#### EXERCISE AIM
Copy these items word for word, starting at the line that contains "You are a computer-use agent. Viewport: 1456px" and ending with the line that contains "I will 78,171.".

#### DATA SHOWN
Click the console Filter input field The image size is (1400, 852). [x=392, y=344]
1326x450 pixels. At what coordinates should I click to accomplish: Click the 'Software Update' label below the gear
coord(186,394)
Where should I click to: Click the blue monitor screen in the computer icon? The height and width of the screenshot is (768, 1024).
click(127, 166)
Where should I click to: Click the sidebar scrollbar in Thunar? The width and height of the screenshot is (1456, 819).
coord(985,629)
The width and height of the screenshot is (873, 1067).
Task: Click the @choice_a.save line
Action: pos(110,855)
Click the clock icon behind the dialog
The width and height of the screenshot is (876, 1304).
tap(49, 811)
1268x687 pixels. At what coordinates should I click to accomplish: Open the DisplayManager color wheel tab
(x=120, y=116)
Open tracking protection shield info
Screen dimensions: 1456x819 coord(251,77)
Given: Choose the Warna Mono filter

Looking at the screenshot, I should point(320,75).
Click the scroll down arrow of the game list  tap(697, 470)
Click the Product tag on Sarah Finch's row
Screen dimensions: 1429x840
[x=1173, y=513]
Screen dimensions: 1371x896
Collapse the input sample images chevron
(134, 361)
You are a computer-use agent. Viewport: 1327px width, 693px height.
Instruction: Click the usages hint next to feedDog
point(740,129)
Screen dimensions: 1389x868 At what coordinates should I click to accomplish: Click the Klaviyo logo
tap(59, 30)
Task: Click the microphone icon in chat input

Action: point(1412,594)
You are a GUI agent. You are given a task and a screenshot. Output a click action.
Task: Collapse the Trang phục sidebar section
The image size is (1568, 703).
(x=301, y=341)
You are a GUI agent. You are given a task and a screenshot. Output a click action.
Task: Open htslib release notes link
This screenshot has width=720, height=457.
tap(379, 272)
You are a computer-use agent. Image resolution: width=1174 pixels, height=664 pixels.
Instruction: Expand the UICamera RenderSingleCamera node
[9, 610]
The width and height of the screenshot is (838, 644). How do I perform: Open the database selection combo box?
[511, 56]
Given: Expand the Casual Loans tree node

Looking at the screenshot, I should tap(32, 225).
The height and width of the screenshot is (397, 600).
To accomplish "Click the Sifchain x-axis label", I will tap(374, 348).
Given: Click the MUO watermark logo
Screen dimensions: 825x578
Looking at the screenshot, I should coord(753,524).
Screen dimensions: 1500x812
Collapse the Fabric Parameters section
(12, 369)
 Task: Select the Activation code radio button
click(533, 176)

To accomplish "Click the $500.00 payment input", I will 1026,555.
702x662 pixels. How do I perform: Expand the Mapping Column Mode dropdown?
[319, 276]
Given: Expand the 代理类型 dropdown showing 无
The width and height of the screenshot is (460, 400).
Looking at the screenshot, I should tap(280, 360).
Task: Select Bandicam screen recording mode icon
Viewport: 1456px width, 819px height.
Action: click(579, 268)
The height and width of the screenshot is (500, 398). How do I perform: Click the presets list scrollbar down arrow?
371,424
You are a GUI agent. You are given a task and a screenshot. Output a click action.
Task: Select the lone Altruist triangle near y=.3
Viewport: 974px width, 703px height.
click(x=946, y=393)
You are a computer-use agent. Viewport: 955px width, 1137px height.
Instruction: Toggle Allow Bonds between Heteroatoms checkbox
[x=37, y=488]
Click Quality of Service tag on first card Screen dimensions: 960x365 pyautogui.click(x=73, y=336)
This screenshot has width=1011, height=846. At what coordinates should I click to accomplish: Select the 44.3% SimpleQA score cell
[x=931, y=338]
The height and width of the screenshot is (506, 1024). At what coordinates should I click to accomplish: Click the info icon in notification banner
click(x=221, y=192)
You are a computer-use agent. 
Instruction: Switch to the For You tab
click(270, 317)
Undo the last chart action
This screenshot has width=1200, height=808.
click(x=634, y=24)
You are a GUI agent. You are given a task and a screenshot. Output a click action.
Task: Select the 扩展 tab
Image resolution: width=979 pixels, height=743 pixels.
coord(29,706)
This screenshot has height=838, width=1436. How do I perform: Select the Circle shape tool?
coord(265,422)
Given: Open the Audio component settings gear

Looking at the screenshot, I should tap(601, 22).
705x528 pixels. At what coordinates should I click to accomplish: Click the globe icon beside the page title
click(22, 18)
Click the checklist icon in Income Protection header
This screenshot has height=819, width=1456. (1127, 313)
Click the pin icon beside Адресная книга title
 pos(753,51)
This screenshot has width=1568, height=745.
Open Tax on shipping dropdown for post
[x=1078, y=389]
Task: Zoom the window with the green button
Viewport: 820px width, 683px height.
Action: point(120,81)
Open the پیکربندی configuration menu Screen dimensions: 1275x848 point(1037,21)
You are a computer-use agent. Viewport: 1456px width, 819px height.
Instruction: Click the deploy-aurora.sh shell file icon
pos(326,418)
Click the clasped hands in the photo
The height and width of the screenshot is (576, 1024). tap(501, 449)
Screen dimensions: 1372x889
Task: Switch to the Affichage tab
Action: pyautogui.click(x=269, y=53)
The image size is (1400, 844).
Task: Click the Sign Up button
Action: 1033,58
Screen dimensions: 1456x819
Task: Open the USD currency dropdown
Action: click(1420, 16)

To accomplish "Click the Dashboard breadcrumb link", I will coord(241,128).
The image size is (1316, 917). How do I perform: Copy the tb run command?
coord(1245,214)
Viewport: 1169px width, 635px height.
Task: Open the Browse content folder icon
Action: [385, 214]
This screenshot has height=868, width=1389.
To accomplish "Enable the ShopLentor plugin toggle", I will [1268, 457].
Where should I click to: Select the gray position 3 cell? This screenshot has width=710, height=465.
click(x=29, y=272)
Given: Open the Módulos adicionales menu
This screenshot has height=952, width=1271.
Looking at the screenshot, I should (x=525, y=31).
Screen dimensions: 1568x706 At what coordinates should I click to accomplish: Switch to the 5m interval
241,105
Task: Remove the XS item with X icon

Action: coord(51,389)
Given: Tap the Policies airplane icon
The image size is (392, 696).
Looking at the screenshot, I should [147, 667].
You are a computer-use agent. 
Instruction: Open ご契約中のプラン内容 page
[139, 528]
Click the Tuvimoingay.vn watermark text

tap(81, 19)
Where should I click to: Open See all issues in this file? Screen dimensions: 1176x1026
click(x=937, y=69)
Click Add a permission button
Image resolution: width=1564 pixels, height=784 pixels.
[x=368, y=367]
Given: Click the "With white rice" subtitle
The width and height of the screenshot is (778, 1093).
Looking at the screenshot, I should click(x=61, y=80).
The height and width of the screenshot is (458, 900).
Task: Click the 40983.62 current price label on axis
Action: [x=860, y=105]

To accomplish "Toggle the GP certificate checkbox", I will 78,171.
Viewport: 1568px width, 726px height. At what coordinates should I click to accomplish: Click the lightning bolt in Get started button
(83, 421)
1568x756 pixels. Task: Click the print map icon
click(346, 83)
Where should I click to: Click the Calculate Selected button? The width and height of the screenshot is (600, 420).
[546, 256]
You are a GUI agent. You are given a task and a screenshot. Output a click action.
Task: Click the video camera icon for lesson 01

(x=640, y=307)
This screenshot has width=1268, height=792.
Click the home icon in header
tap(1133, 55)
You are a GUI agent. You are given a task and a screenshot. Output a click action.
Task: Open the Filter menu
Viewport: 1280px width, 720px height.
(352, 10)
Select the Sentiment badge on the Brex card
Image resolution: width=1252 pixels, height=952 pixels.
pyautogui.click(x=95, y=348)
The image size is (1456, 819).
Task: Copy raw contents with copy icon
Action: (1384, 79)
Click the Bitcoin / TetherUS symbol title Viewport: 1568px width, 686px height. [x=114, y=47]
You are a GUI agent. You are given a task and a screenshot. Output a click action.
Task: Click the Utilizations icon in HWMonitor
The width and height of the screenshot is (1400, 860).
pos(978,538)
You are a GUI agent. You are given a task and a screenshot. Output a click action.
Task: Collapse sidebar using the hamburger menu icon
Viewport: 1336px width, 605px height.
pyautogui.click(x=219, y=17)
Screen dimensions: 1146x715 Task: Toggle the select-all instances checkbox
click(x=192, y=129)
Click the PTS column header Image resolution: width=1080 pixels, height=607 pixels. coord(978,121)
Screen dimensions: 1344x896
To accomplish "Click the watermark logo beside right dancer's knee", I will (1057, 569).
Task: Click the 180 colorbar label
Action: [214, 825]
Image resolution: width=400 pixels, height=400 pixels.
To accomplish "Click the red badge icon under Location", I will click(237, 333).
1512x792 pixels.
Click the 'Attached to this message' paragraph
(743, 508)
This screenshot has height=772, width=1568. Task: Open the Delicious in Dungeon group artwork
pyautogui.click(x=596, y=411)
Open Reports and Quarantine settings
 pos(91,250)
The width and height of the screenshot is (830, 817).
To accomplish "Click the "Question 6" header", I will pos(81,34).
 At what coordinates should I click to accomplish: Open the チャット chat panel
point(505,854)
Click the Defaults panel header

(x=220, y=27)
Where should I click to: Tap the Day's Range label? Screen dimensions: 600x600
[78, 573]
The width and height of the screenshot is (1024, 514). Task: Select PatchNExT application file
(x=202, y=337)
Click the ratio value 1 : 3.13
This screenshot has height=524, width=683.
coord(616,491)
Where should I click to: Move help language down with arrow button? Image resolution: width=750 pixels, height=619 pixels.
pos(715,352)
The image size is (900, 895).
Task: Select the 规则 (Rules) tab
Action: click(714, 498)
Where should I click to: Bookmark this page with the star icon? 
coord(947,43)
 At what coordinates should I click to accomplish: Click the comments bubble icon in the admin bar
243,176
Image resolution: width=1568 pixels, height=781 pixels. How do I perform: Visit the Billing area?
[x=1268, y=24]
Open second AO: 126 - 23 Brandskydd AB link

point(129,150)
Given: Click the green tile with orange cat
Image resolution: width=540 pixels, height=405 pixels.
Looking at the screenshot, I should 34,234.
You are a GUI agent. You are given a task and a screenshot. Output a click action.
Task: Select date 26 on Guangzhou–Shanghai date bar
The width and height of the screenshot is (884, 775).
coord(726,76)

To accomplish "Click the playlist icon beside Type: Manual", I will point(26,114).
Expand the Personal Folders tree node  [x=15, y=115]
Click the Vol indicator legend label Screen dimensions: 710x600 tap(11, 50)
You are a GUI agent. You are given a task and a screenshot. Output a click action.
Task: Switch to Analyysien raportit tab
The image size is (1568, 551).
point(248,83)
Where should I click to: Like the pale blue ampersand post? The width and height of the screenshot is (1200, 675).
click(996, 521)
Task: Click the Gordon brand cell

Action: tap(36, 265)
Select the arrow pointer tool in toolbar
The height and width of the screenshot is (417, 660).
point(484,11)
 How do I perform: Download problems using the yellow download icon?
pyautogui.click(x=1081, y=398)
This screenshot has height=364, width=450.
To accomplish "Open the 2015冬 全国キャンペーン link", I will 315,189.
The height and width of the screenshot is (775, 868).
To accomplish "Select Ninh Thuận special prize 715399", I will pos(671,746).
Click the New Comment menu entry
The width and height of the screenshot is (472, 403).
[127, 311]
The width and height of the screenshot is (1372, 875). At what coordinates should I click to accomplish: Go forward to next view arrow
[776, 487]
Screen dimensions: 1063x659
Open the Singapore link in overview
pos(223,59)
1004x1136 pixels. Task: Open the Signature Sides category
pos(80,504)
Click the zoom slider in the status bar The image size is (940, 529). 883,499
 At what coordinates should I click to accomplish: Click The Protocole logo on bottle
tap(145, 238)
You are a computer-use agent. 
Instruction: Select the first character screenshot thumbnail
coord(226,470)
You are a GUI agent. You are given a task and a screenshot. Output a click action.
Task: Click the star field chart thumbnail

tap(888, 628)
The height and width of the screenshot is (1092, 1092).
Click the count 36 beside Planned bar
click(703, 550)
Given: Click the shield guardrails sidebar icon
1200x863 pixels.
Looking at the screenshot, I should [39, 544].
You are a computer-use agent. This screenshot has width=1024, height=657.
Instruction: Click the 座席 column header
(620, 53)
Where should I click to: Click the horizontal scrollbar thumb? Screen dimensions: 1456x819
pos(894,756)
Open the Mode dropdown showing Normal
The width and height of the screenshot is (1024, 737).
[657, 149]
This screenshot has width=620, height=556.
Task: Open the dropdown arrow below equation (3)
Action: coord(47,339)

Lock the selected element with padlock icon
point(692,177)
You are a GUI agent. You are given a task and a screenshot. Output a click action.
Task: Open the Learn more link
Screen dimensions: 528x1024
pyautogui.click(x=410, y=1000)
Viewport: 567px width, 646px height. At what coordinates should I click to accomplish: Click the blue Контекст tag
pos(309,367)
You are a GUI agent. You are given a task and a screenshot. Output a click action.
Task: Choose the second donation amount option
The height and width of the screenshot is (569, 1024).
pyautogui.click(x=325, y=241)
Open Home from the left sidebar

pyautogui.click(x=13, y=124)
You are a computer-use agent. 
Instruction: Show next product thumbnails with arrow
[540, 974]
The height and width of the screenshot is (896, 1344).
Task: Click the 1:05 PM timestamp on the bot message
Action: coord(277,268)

#### THE OUTPUT
You are a computer-use agent. Viewport: 1456px width, 819px height.
Instruction: Click the deploy-aurora.sh shell file icon
pos(326,418)
Click the clasped hands in the photo
The height and width of the screenshot is (576, 1024). tap(501, 449)
Screen dimensions: 1372x889
Task: Switch to the Affichage tab
Action: pyautogui.click(x=269, y=53)
The image size is (1400, 844).
Task: Click the Sign Up button
Action: 1033,58
Screen dimensions: 1456x819
Task: Open the USD currency dropdown
Action: click(1420, 16)

To accomplish "Click the Dashboard breadcrumb link", I will coord(241,128).
The image size is (1316, 917). How do I perform: Copy the tb run command?
coord(1245,214)
Viewport: 1169px width, 635px height.
Task: Open the Browse content folder icon
Action: [385, 214]
This screenshot has height=868, width=1389.
To accomplish "Enable the ShopLentor plugin toggle", I will [1268, 457].
Where should I click to: Select the gray position 3 cell? This screenshot has width=710, height=465.
click(x=29, y=272)
Given: Open the Módulos adicionales menu
This screenshot has height=952, width=1271.
Looking at the screenshot, I should (x=525, y=31).
Screen dimensions: 1568x706 At what coordinates should I click to accomplish: Switch to the 5m interval
241,105
Task: Remove the XS item with X icon

Action: coord(51,389)
Given: Tap the Policies airplane icon
The image size is (392, 696).
Looking at the screenshot, I should [147, 667].
You are a computer-use agent. 
Instruction: Open ご契約中のプラン内容 page
[139, 528]
Click the Tuvimoingay.vn watermark text

tap(81, 19)
Where should I click to: Open See all issues in this file? Screen dimensions: 1176x1026
click(x=937, y=69)
Click Add a permission button
Image resolution: width=1564 pixels, height=784 pixels.
[x=368, y=367]
Given: Click the "With white rice" subtitle
The width and height of the screenshot is (778, 1093).
Looking at the screenshot, I should click(x=61, y=80).
The height and width of the screenshot is (458, 900).
Task: Click the 40983.62 current price label on axis
Action: [x=860, y=105]

To accomplish "Toggle the GP certificate checkbox", I will 78,171.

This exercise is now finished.